== Aim of the exercise ==
Reproduce all of the material below word for word, keeping every line unchanged.

== Provided information ==
☆ ☆ ☆ ☆

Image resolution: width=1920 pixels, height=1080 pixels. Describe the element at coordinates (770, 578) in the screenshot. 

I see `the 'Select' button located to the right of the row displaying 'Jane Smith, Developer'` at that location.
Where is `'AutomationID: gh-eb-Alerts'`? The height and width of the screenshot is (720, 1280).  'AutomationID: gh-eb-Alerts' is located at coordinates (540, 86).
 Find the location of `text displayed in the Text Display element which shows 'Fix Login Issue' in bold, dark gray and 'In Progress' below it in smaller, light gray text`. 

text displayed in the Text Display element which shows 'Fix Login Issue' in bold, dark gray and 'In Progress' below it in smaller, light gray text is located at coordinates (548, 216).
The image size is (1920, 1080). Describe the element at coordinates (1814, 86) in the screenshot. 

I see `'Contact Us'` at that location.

☆ ☆ ☆ ☆

== Solution below ==
Image resolution: width=1920 pixels, height=1080 pixels. Describe the element at coordinates (770, 578) in the screenshot. 

I see `the 'Select' button located to the right of the row displaying 'Jane Smith, Developer'` at that location.
Where is `'AutomationID: gh-eb-Alerts'`? The height and width of the screenshot is (720, 1280).  'AutomationID: gh-eb-Alerts' is located at coordinates (540, 86).
 Find the location of `text displayed in the Text Display element which shows 'Fix Login Issue' in bold, dark gray and 'In Progress' below it in smaller, light gray text`. 

text displayed in the Text Display element which shows 'Fix Login Issue' in bold, dark gray and 'In Progress' below it in smaller, light gray text is located at coordinates (548, 216).
The image size is (1920, 1080). Describe the element at coordinates (1814, 86) in the screenshot. 

I see `'Contact Us'` at that location.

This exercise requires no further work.